Linus rubbishes parallel computing

torvaldsThe creator of Linux, Linus Torvalds has discretely muttered that he does not think that the world of parallel computing is much chop.

In his typically understated way, he hinted that parallelism was “snake oil” and that a huge body of ideas related to that flavour of computing was “garbage”,

“The whole “let’s parallelise” thing is a huge waste of everybody’s time. There is this huge body of “knowledge” that parallel is somehow more efficient, and that whole huge body is pure and utter garbage. Big caches are efficient. Parallel stupid small cores without caches are horrible unless you have a very specific load that is hugely regular,” Torvalds said.

He said that people want mobility, so “the crazies talking about scaling to hundreds of cores are just that – crazy. Why give them an ounce of credibility?”

Torvalds said that the only place where parallelism matters is in graphics or on the server side, where we already largely have it. Pushing it anywhere else is just pointless.

“End users are fine with roughly on the order of four cores, and you can’t fit any more anyway without using too much energy to be practical in that space. And nobody sane would make the cores smaller and weaker in order to fit more of them – the only reason to make them smaller and weaker is because you want to go even further down in power use, so you’d still not have lots of those weak cores,” Torvalds said.

Just in case you missed his subtle point he added: “Give it up. The whole “parallel computing is the future” is a bunch of crock.”

Needless to say there was a controlled and not-at-all-holiday-tipple-fuelled debate about this statement on various news groups. Most of it was about the language Torvalds used – and not just the swear words.
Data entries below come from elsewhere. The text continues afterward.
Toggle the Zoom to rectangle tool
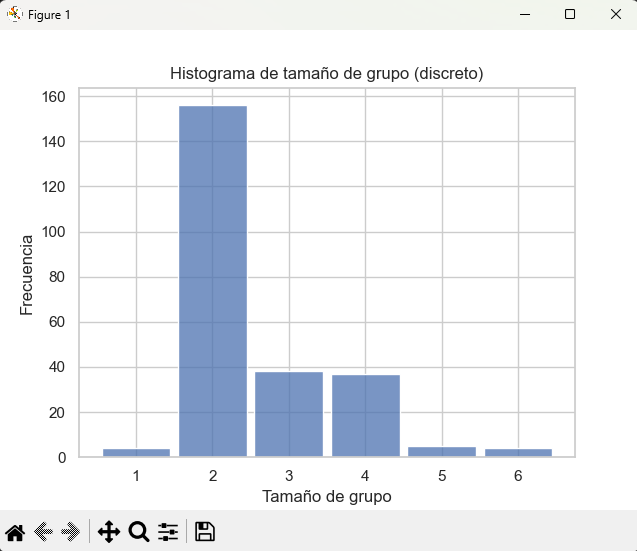Viewport: 637px width, 551px height. point(139,532)
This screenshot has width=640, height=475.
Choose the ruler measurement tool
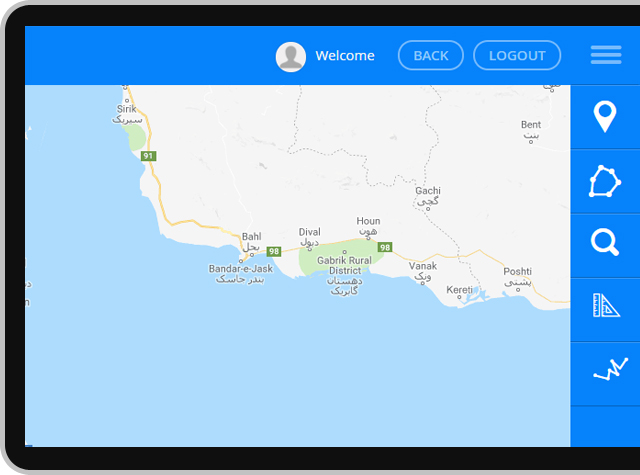[605, 306]
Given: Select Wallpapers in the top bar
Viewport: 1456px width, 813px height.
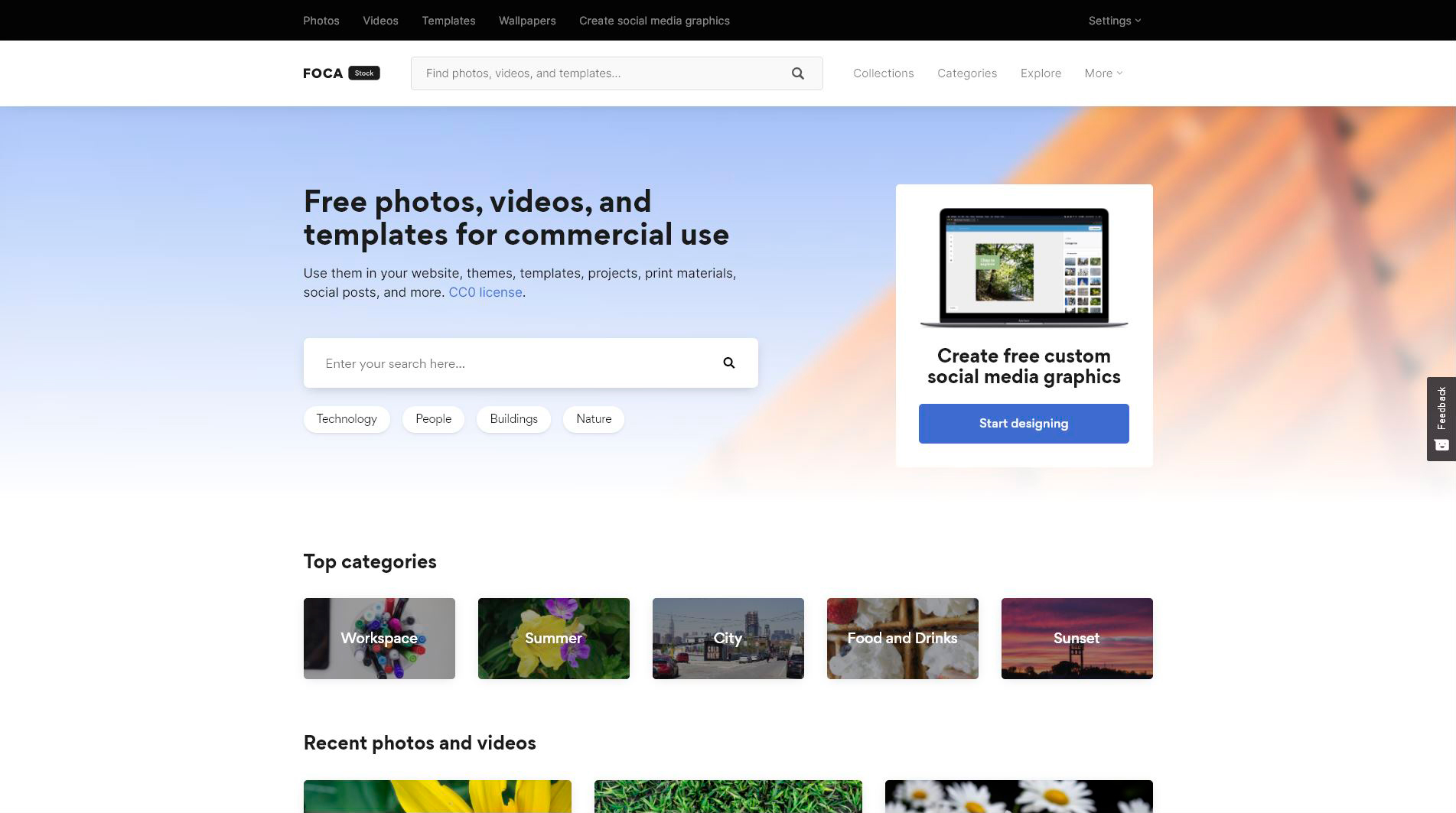Looking at the screenshot, I should point(527,21).
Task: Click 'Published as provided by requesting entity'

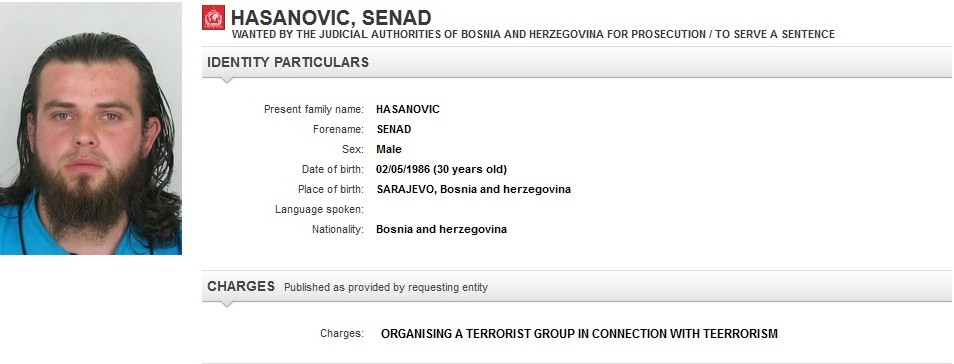Action: [x=386, y=287]
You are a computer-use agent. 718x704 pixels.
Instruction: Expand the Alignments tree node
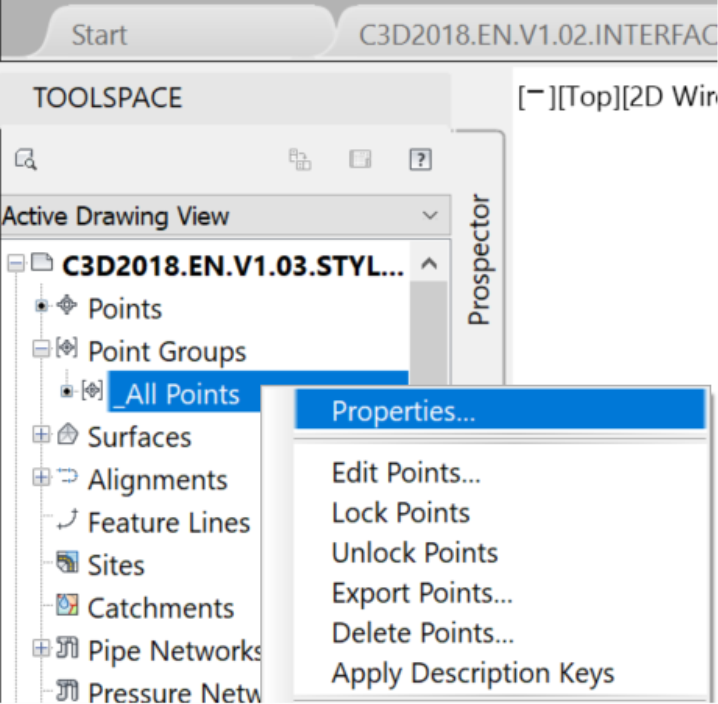[41, 477]
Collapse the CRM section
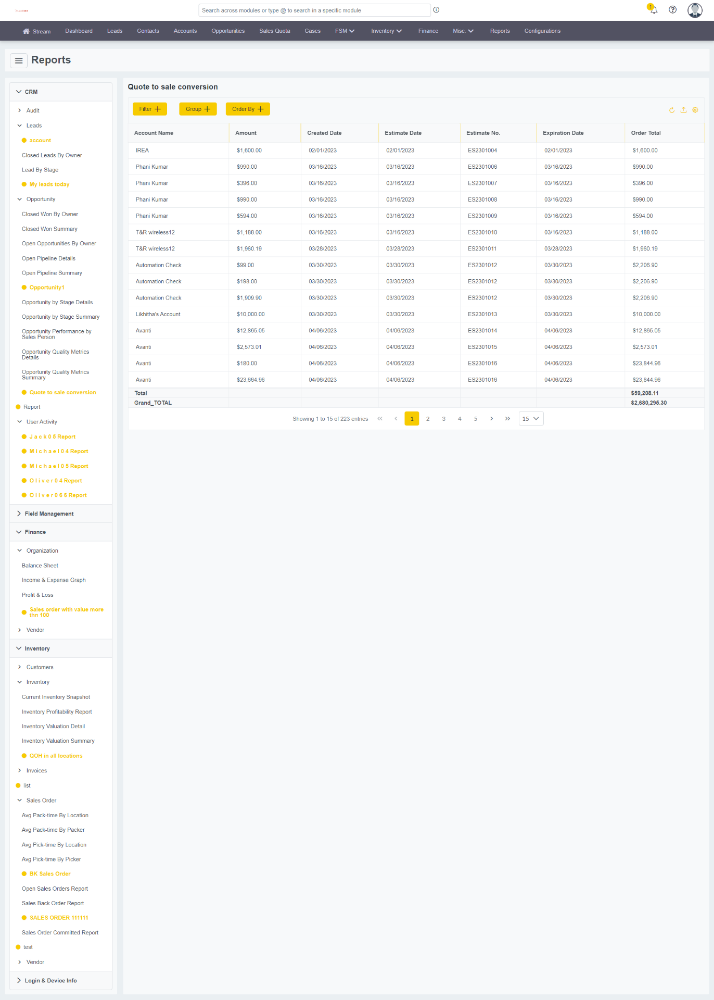714x1000 pixels. click(19, 92)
The wonderful world of parallelisation is so complex that there are many words to describe different aspects about what it actually means and if you use the wrong ones then the grammar pedants will tear you to bits.

Generally though the feeling about Torvalds’s comments was that the it was not that parallelism which was to blame.  In theory it should all be wonderful.  But the software running it is still not up to snuff.